To prepare for genetic testing, it is recommended that a patient consider consulting a genetic counselor or a physician who specializes in genetics to discuss the issues involved. There are several common concerns a patient may want to think about and discuss with his or her physician and counselor before having genetic testing:1

  • Genetic testing is often complicated. Occasionally the test does not succeed as desired, and more blood or tissue might be needed. Sometimes blood samples from other family members are needed to interpret a particular result.
  • When multiple family members are tested, information about the relationships of family members could be revealed, such as adoption and non-paternity. However, most laboratories do not disclose this information unless it is a necessary part of the test result or interpretation.
  • Genetic testing labs give special handling to patient specimens. Specimens are given a unique identifying number. The specimens and related information are kept in a secure place to maintain patient confidentiality. If any specimen remains after testing, it may be kept for up to 10 years for quality assurance purposes. If the patient does not want his or her specimen stored after testing, he or she can request that it be destroyed when testing is completed. If a patient wishes to have DNA permanently stored for his or her own future use, companies specializing in DNA banking are available.

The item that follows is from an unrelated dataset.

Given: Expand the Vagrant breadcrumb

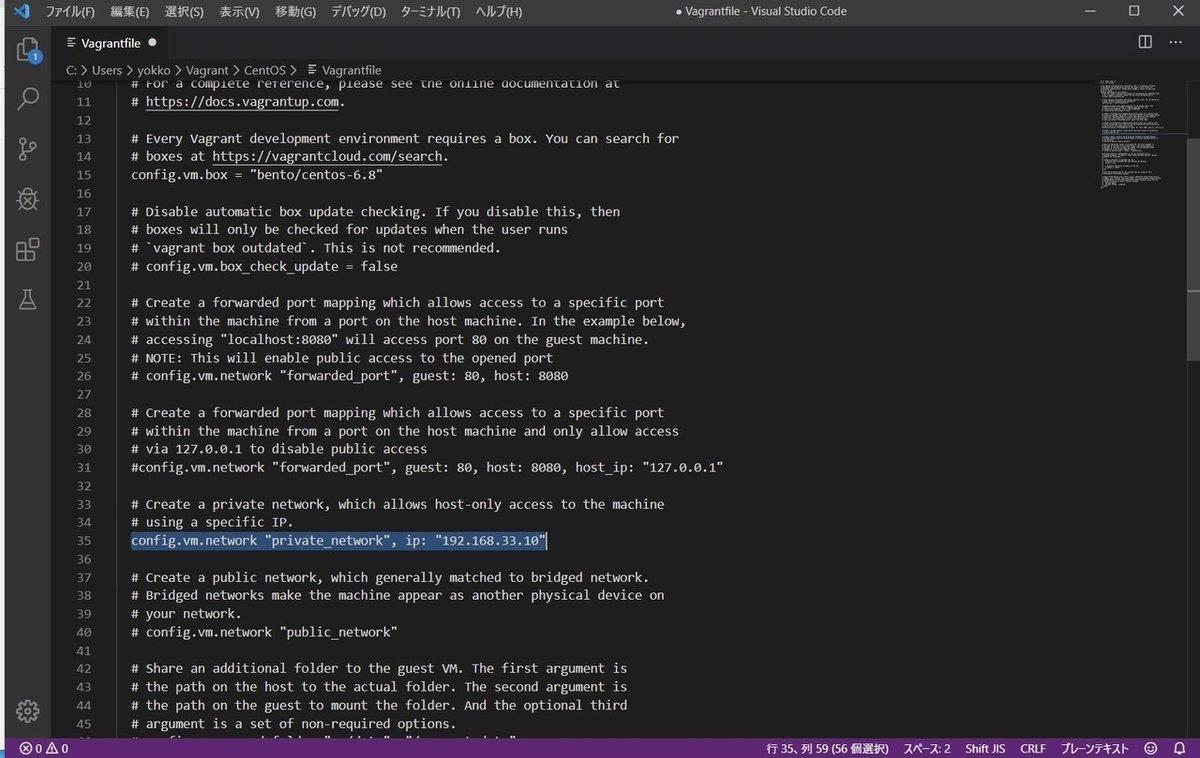Looking at the screenshot, I should pos(206,70).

  • With a patient's permission, laboratories may use a specimen for research or quality control in their facility. Before this is done, the patient's name and all other identifying information are removed from the specimen so it cannot be connected to the patient. Ownership of the sample and any results from it become the property of the laboratory. Patients will not receive any results that come from their specimen as a result of research or quality control testing.
  • Because genetic testing looks for inherited genetic conditions, patients are not only getting genetic information about themselves, but also their family. In some circumstances it is important to share test results with family members.

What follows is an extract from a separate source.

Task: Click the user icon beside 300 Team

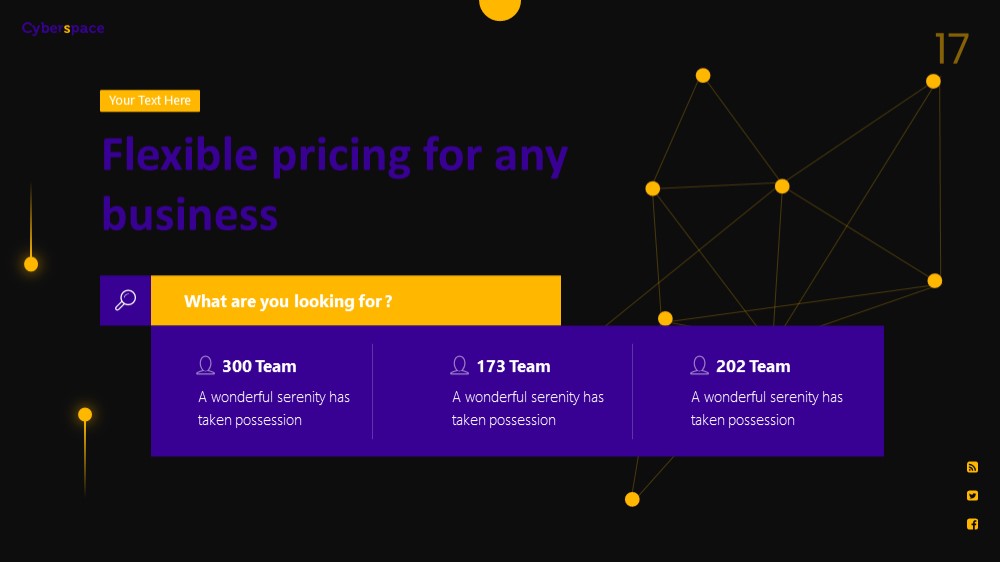Action: coord(205,365)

  • Genetic testing may be expensive. Many patients prefer to check with their health care providers and insurance companies to ensure that insurance will cover the cost of testing. In some instances, patients may be required to pay for some or all genetic testing not deemed medically necessary or not offered as a covered benefit under their specific insurance plans.
  • Genetic testing results may have an impact on major life decisions.
  • In some cases, certain types of genetic tests may limit an individual's ability to obtain health, life, or disability insurance.

References:

  1. Task Force on Genetic Testing. Interim Principles of the Task Force on Genetic Testing of the NIH-DOE Working group on Ethical, Legal, and Social Implications of Human Genome Research. Baltimore, MD: March 1996.